Democrats have not ruled out pushing for a more extensive measure when Congress returns from its August recess or in the session after the November midterm elections, although it's not clear that any of the Democrats or Republicans who now oppose a more expansive measure would change their minds. Republicans have long argued that the bill, by seeking to limit emissions, would lead to higher energy costs, a view that some conservative Democrats have also taken.
The decision to abandon the proposal was another concession to the difficult political environment that party leaders face, as many rank-and-file congressional Democrats are wary of casting any votes that could be used in Republican attacks.
Democrats who advocated the broader measure didn't hide their disappointment in falling short. Carol M. Browner, the White House's climate adviser, said, "Obviously everyone is disappointed," while Sen. John F. Kerry (D-Mass.), the primary sponsor of the bill, said the legislation Democrats will take up next week is "admittedly narrow."
Senate Majority Leader Harry M. Reid (D-Nev.) blamed the GOP for blocking the measure, noting that no Senate Republicans had said they would support it. Sen. Lindsey O. Graham (R-S.C.), who helped write the legislation with Kerry and Sen.
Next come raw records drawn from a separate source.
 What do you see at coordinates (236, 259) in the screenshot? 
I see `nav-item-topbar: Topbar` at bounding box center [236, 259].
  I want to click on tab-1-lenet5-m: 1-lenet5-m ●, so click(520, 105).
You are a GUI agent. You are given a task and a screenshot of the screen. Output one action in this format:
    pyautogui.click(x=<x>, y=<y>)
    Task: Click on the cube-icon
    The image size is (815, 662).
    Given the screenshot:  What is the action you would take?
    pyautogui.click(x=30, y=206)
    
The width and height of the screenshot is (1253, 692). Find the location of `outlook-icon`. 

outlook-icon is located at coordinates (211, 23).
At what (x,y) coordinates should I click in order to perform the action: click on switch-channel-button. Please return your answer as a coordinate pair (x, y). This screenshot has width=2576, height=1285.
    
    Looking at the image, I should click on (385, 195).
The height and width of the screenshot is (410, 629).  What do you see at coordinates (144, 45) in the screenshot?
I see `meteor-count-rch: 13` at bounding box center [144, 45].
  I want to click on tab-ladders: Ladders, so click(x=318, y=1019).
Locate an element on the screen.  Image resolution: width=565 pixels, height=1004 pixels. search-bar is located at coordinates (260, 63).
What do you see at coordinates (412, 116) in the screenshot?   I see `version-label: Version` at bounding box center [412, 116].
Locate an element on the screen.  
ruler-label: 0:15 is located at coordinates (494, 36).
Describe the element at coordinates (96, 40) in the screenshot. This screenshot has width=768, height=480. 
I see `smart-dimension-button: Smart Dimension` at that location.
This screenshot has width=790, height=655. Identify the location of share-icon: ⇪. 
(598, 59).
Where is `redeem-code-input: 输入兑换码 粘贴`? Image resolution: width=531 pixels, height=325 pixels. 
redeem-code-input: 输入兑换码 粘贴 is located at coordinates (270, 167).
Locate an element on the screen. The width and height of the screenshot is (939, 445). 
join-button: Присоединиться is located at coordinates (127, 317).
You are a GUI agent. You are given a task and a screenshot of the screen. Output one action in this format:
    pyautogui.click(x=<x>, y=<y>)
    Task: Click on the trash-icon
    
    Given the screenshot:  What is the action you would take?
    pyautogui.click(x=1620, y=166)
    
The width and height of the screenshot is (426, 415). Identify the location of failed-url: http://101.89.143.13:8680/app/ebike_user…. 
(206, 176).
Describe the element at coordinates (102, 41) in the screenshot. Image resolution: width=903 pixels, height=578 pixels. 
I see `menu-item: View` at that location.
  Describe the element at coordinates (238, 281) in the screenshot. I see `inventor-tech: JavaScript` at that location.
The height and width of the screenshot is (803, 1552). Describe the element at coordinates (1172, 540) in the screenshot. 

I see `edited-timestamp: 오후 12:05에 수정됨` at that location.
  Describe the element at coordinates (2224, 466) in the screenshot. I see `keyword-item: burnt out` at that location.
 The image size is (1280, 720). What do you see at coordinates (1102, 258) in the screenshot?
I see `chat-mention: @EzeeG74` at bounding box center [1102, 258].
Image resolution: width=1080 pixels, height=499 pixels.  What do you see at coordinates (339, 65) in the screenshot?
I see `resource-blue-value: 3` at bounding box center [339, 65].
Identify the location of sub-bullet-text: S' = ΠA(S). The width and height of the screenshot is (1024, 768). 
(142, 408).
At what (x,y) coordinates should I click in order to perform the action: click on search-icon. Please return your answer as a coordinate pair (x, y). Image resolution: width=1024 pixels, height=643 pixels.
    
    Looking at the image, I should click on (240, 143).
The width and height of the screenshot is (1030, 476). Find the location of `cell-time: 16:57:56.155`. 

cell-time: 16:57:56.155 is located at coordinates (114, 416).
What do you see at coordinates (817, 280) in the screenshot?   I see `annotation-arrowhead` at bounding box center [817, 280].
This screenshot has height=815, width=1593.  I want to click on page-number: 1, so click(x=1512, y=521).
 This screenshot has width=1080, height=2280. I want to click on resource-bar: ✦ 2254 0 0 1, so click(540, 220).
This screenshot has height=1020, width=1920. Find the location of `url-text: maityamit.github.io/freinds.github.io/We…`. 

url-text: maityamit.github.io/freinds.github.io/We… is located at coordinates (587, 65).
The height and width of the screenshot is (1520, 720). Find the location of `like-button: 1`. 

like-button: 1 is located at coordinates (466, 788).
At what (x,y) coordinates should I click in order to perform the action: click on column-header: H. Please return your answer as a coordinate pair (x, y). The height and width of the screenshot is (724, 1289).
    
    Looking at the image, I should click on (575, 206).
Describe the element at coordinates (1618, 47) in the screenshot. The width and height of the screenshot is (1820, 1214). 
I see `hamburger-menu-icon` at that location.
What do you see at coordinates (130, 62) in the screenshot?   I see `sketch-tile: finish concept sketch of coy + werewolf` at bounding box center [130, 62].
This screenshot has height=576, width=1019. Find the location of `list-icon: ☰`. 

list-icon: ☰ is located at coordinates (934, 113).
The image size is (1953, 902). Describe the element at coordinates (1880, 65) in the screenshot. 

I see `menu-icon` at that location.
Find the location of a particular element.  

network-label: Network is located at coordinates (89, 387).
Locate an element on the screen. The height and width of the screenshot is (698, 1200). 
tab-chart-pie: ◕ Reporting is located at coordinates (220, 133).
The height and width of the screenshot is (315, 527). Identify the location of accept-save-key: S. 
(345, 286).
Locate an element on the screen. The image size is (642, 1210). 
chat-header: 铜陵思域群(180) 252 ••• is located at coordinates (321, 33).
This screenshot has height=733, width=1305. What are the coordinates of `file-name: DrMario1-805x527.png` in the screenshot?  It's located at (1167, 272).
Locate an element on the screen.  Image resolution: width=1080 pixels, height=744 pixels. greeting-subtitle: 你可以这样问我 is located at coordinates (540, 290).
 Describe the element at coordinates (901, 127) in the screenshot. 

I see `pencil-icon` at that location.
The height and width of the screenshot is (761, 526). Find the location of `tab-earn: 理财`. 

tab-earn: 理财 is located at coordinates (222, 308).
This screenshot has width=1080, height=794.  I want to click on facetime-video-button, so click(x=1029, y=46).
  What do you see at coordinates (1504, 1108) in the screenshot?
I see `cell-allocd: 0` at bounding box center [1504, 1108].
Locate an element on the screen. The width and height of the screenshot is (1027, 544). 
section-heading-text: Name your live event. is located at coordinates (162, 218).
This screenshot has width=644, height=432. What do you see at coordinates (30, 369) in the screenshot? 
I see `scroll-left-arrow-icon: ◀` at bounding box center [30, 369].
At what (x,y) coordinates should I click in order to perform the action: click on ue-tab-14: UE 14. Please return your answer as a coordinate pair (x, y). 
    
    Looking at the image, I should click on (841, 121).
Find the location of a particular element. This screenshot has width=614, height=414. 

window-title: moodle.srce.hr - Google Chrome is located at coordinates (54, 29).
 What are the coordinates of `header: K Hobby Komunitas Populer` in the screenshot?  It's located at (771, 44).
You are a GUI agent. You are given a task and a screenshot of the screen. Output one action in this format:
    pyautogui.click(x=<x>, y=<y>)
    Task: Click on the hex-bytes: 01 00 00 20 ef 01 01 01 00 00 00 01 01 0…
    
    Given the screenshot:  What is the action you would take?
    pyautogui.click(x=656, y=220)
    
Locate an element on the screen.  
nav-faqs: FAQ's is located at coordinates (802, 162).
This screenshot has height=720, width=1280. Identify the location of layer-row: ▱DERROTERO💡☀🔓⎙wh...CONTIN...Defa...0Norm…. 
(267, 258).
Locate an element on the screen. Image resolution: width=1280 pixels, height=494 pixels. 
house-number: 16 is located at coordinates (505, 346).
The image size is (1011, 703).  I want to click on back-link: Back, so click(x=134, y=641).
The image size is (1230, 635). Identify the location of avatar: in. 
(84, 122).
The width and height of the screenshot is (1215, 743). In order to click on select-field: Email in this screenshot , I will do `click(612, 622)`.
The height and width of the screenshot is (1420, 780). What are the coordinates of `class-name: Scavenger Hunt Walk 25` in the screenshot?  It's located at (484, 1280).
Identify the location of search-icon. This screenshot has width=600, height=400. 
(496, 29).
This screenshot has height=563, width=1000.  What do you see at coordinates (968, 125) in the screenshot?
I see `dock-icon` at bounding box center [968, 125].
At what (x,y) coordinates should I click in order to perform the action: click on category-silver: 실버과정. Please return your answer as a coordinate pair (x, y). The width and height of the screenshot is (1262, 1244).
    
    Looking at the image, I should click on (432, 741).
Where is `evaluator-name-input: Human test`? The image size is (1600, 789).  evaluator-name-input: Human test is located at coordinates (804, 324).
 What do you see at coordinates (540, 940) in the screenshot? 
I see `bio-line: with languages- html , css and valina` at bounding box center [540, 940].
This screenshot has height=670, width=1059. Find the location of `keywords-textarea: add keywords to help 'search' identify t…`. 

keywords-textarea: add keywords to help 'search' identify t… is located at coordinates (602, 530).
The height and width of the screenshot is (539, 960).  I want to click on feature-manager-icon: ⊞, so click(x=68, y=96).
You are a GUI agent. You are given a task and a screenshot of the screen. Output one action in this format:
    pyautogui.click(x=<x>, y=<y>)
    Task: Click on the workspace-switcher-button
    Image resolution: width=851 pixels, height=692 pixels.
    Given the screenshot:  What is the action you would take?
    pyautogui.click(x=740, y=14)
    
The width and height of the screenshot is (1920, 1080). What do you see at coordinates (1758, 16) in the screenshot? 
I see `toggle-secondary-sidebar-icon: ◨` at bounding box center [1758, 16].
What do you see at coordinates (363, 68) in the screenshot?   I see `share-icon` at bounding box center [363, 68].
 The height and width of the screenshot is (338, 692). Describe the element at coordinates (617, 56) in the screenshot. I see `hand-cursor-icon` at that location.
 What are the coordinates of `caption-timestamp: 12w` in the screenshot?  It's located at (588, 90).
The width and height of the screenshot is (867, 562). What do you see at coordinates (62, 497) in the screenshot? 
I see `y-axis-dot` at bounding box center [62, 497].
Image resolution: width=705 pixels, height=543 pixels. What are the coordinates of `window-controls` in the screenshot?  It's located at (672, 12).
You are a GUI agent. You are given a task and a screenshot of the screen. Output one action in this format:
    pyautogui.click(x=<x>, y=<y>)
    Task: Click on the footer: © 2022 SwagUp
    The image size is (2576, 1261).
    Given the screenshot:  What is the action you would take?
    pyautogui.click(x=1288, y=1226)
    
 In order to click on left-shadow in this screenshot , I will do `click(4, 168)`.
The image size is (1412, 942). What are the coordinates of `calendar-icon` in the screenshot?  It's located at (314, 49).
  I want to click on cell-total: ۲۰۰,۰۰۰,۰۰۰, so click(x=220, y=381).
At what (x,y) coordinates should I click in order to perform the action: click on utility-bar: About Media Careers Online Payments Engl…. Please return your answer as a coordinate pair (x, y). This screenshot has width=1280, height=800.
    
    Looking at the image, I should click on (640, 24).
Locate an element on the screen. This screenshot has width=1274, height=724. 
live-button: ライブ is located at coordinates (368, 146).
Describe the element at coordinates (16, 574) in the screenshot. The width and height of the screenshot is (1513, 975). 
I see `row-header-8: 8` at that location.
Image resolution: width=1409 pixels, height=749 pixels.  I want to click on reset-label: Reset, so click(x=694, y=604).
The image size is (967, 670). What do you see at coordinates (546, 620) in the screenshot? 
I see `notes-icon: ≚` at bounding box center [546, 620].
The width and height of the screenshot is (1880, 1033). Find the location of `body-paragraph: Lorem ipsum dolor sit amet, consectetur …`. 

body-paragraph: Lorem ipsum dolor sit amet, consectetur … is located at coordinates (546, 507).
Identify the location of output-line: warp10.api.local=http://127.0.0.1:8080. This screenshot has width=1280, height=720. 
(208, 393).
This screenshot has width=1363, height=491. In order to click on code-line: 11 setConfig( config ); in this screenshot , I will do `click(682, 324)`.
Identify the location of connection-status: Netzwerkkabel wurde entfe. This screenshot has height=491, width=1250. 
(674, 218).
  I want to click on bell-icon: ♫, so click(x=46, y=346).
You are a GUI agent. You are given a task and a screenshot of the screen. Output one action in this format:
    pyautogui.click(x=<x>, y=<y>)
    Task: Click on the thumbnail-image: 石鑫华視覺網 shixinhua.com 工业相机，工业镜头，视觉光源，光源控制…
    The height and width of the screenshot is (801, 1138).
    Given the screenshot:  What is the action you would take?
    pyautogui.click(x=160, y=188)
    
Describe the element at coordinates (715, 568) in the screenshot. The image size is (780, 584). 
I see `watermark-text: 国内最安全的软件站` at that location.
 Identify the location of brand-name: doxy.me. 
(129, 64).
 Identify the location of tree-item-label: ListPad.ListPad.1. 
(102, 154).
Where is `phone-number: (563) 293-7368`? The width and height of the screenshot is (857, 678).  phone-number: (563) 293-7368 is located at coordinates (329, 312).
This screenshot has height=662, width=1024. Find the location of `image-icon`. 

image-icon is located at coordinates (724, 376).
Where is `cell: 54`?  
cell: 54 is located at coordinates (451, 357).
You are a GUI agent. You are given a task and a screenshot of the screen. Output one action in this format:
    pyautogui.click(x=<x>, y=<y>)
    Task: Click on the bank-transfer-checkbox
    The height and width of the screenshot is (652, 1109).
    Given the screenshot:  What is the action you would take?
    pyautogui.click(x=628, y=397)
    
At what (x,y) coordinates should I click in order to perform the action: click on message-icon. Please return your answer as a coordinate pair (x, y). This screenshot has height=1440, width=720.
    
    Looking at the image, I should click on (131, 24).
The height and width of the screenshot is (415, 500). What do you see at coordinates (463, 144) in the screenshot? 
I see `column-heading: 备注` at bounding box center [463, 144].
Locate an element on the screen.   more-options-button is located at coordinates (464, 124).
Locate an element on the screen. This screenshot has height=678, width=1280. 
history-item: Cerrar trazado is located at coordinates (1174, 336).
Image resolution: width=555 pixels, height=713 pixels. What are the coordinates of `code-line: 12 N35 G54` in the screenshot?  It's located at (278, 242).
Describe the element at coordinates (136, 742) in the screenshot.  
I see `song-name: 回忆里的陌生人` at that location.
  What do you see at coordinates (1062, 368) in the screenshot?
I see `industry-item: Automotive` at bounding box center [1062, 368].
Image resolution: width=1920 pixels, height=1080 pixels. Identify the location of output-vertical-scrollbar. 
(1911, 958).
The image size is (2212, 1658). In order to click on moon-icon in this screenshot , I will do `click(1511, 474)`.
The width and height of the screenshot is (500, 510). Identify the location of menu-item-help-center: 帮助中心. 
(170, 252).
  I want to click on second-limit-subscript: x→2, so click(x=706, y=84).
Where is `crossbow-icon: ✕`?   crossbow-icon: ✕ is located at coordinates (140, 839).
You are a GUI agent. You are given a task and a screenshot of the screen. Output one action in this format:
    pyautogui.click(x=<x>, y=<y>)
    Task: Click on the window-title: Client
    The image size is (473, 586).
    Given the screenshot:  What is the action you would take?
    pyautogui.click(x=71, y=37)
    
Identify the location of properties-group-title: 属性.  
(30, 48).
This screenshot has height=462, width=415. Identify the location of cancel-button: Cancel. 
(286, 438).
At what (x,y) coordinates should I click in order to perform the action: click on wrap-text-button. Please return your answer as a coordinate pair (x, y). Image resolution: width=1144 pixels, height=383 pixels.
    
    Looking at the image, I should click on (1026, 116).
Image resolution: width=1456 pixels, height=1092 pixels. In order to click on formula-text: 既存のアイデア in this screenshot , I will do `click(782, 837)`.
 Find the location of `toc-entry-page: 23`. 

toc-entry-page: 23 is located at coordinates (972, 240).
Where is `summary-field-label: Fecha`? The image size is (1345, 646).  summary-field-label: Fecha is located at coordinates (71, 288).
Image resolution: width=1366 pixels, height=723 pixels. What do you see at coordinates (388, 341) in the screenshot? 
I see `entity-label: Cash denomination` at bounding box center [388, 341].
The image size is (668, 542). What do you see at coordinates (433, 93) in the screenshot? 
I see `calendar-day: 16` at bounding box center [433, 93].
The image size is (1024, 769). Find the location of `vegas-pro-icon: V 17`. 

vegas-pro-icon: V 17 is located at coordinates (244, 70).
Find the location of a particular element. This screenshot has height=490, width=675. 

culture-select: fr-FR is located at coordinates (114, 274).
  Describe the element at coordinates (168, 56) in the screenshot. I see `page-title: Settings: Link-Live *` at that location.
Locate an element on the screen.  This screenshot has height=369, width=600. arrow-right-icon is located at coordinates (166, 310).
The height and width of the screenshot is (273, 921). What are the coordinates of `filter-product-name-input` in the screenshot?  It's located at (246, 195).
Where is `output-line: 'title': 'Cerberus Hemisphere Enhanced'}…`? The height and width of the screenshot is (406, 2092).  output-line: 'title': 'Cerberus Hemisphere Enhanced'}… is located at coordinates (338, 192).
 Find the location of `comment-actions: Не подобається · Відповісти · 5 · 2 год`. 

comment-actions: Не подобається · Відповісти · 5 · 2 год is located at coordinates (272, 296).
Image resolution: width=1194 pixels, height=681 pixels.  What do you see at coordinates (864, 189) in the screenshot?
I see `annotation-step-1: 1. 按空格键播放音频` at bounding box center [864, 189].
Joseph I. Lieberman (I-Conn.), announced in June that he would no longer back the measure, arguing that Congress should pursue a smaller, more targeted bill.
But despite weeks of meetings to reach a compromise, Democrats themselves were deeply divided. Republicans took delight in the dispute. Robert Dillon, GOP communications director for the Senate Energy and Natural Resources Committee, said in an e-mail: "Reid can hardly blame Republicans for opposing legislation that would raise energy prices on Americans, when his own party doesn't even support the idea."
Staff writer Juliet Eilperin contributed to this report.